BB: Award. Why, they said he wasn’t entitled to it. That he was only going to get the ‘39 to ‘45 star, the defence medal and a war medal. That’s all he was going to get.
WT: Oooh there’s one -
BB: Because he was -
WT: There’s one missing there really.
BB: So -
WT: France and Germany.
BB: Yeah but he was a POW. He wasn’t there.
WT: But did he -
BB: So -
WT: But he’d been doing work.
BB: Yeah but he was captured in 1940. So anyway so I went back and I said no you did x number of missions on the Whitleys you’re entitled to the Air Crew Europe so he said, ‘Well you write. I’ll give you permission and you write.’ So I wrote back to them first to air historical branch then to RAF records and they sent, they said, ‘Yes you’re right.’ So they reissued it. But with, but with the Air Crew Europe and I had them mounted for him and I took them to the hospital to see him in hospital and I pinned them to his pillow and he died three hours later. But he was so happy -
WT: Lovely.
BB: To have got them.
WT: Of course he was.
BB: Yeah. And he said -
WT: I’ve got mine here somewhere.
BB: All the rest was rubbish but Air Crew Europe’s the one so I am going to take your fight up.
WT: No.
BB: If I can do it for him, I can do it for you.
WT: Oh, there’s no point.
BB: Yes there is.
WT: I shouldn’t bother.
BB: Your grandchildren need it. I understand how you feel but if you’re entitled to it why don’t you take it?

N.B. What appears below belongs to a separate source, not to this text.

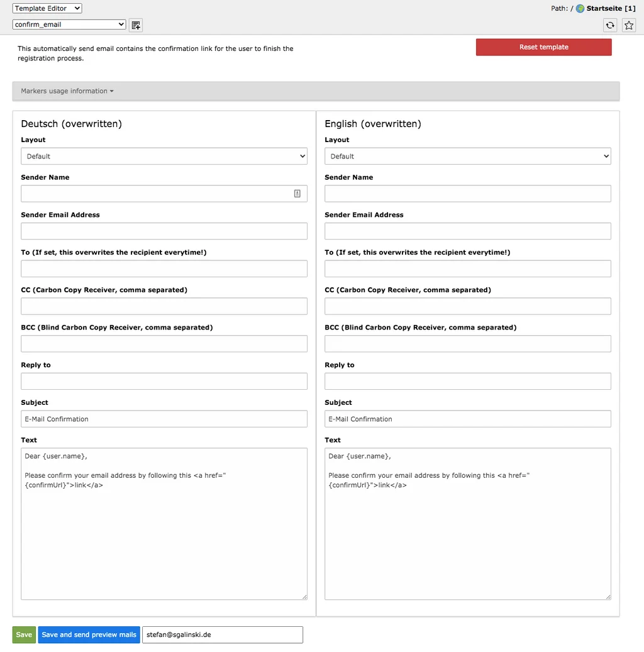This screenshot has width=644, height=652.
Task: Click the small icon inside German Sender Name field
Action: click(297, 193)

WT: I’ve got them somewhere. I thought I had them there.
BB: Let’s have a look. Oh there they are. Right.
WT: They’re a replacement ‘cause I lost mine.
BB: Did you?
WT: And I lost the -
BB: What happened?
WT: Hmmn?
BB: What happened?
WT: I don’t know it was -
BB: They were all issued unnamed.
WT: It was in a move.
BB: They were all issued unnamed.
WT: Yeah.
BB: Now you see if I get you the Air Crew Europe. Right. Just say, let’s just say no this annoys me with the the whole medal thing you did all of that. Now I know you’re very proud and, and, and you don’t particularly want it but you earned it and this parsimonious government took their bloody time in giving you the Bomber Command clasp which I, did you ever claim it?
WT: No.
BB: Right.
WT: Yes I got that.
BB: Right.
WT: Yes.
BB: You need to sew that on.
WT: Yeah.
BB: Now, if I get you the Air Crew Europe if by chance we’re successful they’ll probably give you the Air Crew Europe with the France and Germany clasp.
WT: Ahum.
BB: ‘cause you couldn’t have both.
WT: Ahum.
BB: So you have to give that one back.
WT: I think the other one’s still there ‘cause I always said I can’t sew so
BB: So what I’m saying is they’ll probably take that one probably ask you to return that one.
WT: I’m not fussed about it you know.
BB: I’m just going through the procedure.
WT: I know.
BB: And um they that’s what they would do. Um but it is such a prestigious, it was only it was the only thing of the stars that I’ve talked to with the guys before that meant anything was the Air Crew, Air Crew Europe whether your coastal, bomber or whatever -
WT: Yes. Exactly.
BB: It was. Because they didn’t get a medal. That was only medal they actually got that was you know air force.
WT: I got mine. Those are replacements.
BB: Yes.
WT: Because -
BB: Exactly I’ll take a photo of those later.
WT: In transferring -
BB: Well -
WT: Something got lost and we never found them. I didn’t, I didn’t -
BB: Let me put it this way let me see what I can do and if I can do it you’ll take it. Right? You’ll take it if I can get it for you.
WT: Alright.
BB: Fine. Good.
WT: You’ve won.
BB: I feel very strongly about that ’cause you know medals are very emotive things even today.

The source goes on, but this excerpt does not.